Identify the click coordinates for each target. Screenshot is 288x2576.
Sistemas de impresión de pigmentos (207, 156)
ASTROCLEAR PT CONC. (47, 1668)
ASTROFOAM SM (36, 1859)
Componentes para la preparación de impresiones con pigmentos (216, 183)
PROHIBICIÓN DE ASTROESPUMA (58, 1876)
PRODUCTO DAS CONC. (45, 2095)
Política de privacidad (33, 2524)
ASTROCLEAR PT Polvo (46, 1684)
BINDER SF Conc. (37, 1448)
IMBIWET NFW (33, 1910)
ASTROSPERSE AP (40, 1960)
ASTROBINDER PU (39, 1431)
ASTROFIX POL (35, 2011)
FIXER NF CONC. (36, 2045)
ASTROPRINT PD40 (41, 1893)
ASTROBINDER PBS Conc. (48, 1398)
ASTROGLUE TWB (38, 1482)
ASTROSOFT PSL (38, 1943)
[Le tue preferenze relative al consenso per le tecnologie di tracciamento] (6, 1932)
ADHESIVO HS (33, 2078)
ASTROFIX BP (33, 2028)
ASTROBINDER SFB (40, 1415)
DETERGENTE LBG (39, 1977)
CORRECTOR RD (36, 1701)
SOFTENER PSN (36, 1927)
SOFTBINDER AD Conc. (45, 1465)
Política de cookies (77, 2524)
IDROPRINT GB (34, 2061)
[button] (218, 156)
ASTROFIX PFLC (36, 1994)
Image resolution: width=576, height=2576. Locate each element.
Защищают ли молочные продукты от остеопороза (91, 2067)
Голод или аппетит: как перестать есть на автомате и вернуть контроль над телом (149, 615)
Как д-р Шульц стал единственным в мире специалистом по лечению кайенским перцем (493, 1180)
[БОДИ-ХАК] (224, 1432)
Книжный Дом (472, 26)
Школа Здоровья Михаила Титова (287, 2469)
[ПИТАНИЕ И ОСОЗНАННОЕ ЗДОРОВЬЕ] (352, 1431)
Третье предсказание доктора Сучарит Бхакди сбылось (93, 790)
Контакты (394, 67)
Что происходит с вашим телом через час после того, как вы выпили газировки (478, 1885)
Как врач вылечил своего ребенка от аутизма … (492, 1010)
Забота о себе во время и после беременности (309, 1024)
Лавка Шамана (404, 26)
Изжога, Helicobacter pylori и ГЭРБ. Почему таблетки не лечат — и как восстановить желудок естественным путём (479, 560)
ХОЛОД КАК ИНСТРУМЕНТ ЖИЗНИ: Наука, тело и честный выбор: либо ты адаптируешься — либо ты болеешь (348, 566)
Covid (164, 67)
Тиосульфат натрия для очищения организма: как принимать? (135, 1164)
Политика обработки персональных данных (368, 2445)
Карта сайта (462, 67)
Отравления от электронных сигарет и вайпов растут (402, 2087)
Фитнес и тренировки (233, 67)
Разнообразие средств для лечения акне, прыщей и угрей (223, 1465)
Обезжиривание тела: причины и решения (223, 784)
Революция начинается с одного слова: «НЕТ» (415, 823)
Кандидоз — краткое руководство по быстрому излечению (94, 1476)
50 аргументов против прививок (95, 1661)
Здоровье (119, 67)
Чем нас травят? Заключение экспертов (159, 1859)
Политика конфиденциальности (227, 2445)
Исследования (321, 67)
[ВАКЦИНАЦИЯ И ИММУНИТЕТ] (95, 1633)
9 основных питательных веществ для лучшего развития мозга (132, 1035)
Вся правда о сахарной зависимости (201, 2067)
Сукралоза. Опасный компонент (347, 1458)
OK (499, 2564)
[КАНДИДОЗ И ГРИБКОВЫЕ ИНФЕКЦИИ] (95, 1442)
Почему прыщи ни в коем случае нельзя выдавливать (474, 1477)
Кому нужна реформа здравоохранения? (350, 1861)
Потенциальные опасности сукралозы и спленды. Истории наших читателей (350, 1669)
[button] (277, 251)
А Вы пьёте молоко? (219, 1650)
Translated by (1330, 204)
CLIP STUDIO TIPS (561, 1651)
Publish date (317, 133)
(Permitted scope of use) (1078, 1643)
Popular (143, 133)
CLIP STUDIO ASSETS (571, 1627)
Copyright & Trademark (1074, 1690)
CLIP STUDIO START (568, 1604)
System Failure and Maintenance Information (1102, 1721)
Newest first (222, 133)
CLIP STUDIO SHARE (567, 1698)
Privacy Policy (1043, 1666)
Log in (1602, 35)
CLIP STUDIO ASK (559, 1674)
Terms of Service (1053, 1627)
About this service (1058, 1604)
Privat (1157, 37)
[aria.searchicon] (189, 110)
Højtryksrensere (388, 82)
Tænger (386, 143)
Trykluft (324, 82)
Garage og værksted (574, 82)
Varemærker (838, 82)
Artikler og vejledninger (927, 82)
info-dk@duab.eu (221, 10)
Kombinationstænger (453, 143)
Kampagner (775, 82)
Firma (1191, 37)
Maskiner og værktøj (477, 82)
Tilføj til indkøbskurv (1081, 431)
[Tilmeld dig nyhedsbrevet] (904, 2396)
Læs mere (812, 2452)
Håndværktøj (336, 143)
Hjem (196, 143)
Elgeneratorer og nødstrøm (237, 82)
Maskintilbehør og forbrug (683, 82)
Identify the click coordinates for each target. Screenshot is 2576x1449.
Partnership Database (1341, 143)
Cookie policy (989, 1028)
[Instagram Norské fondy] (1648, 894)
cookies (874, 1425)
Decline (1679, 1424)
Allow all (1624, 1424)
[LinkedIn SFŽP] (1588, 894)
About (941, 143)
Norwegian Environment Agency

★ ★ ★ ★ ★

• [TASK INSTRUCTIONS]: Write the records above out again precisely.

• [EXERCISE ANSWER]:
Identify the click coordinates for each target. Screenshot is 288x2576.
Sistemas de impresión de pigmentos (207, 156)
ASTROCLEAR PT CONC. (47, 1668)
ASTROFOAM SM (36, 1859)
Componentes para la preparación de impresiones con pigmentos (216, 183)
PROHIBICIÓN DE ASTROESPUMA (58, 1876)
PRODUCTO DAS CONC. (45, 2095)
Política de privacidad (33, 2524)
ASTROCLEAR PT Polvo (46, 1684)
BINDER SF Conc. (37, 1448)
IMBIWET NFW (33, 1910)
ASTROSPERSE AP (40, 1960)
ASTROBINDER PU (39, 1431)
ASTROFIX POL (35, 2011)
FIXER NF CONC. (36, 2045)
ASTROPRINT PD40 (41, 1893)
ASTROBINDER PBS Conc. (48, 1398)
ASTROGLUE TWB (38, 1482)
ASTROSOFT PSL (38, 1943)
[Le tue preferenze relative al consenso per le tecnologie di tracciamento] (6, 1932)
ADHESIVO HS (33, 2078)
ASTROFIX BP (33, 2028)
ASTROBINDER SFB (40, 1415)
DETERGENTE LBG (39, 1977)
CORRECTOR RD (36, 1701)
SOFTENER PSN (36, 1927)
SOFTBINDER AD Conc. (45, 1465)
Política de cookies (77, 2524)
IDROPRINT GB (34, 2061)
[button] (218, 156)
ASTROFIX PFLC (36, 1994)
Image resolution: width=576, height=2576. Locate each element.
Защищают ли молочные продукты от остеопороза (91, 2067)
Голод или аппетит: как перестать есть на автомате и вернуть контроль над телом (149, 615)
Как д-р Шульц стал единственным в мире специалистом по лечению кайенским перцем (493, 1180)
[БОДИ-ХАК] (224, 1432)
Книжный Дом (472, 26)
Школа Здоровья Михаила Титова (287, 2469)
[ПИТАНИЕ И ОСОЗНАННОЕ ЗДОРОВЬЕ] (352, 1431)
Третье предсказание доктора Сучарит Бхакди сбылось (93, 790)
Контакты (394, 67)
Что происходит с вашим телом через час после того, как вы выпили газировки (478, 1885)
Как врач вылечил своего ребенка от аутизма … (492, 1010)
Забота о себе во время и после беременности (309, 1024)
Лавка Шамана (404, 26)
Изжога, Helicobacter pylori и ГЭРБ. Почему таблетки не лечат — и как восстановить желудок естественным путём (479, 560)
ХОЛОД КАК ИНСТРУМЕНТ ЖИЗНИ: Наука, тело и честный выбор: либо ты адаптируешься — либо ты болеешь (348, 566)
Covid (164, 67)
Тиосульфат натрия для очищения организма: как принимать? (135, 1164)
Политика обработки персональных данных (368, 2445)
Карта сайта (462, 67)
Отравления от электронных сигарет и вайпов растут (402, 2087)
Фитнес и тренировки (233, 67)
Разнообразие средств для лечения акне, прыщей и угрей (223, 1465)
Обезжиривание тела: причины и решения (223, 784)
Революция начинается с одного слова: «НЕТ» (415, 823)
Кандидоз — краткое руководство по быстрому излечению (94, 1476)
50 аргументов против прививок (95, 1661)
Здоровье (119, 67)
Чем нас травят? Заключение экспертов (159, 1859)
Политика конфиденциальности (227, 2445)
Исследования (321, 67)
[ВАКЦИНАЦИЯ И ИММУНИТЕТ] (95, 1633)
9 основных питательных веществ для лучшего развития мозга (132, 1035)
Вся правда о сахарной зависимости (201, 2067)
Сукралоза. Опасный компонент (347, 1458)
OK (499, 2564)
[КАНДИДОЗ И ГРИБКОВЫЕ ИНФЕКЦИИ] (95, 1442)
Почему прыщи ни в коем случае нельзя выдавливать (474, 1477)
Кому нужна реформа здравоохранения? (350, 1861)
Потенциальные опасности сукралозы и спленды. Истории наших читателей (350, 1669)
[button] (277, 251)
А Вы пьёте молоко? (219, 1650)
Translated by (1330, 204)
CLIP STUDIO TIPS (561, 1651)
Publish date (317, 133)
(Permitted scope of use) (1078, 1643)
Popular (143, 133)
CLIP STUDIO ASSETS (571, 1627)
Copyright & Trademark (1074, 1690)
CLIP STUDIO START (568, 1604)
System Failure and Maintenance Information (1102, 1721)
Newest first (222, 133)
CLIP STUDIO SHARE (567, 1698)
Privacy Policy (1043, 1666)
Log in (1602, 35)
CLIP STUDIO ASK (559, 1674)
Terms of Service (1053, 1627)
About this service (1058, 1604)
Privat (1157, 37)
[aria.searchicon] (189, 110)
Højtryksrensere (388, 82)
Tænger (386, 143)
Trykluft (324, 82)
Garage og værksted (574, 82)
Varemærker (838, 82)
Artikler og vejledninger (927, 82)
info-dk@duab.eu (221, 10)
Kombinationstænger (453, 143)
Kampagner (775, 82)
Firma (1191, 37)
Maskiner og værktøj (477, 82)
Tilføj til indkøbskurv (1081, 431)
[Tilmeld dig nyhedsbrevet] (904, 2396)
Læs mere (812, 2452)
Håndværktøj (336, 143)
Hjem (196, 143)
Elgeneratorer og nødstrøm (237, 82)
Maskintilbehør og forbrug (683, 82)
Identify the click coordinates for each target. Screenshot is 2576x1449.
Partnership Database (1341, 143)
Cookie policy (989, 1028)
[Instagram Norské fondy] (1648, 894)
cookies (874, 1425)
Decline (1679, 1424)
Allow all (1624, 1424)
[LinkedIn SFŽP] (1588, 894)
About (941, 143)
Norwegian Environment Agency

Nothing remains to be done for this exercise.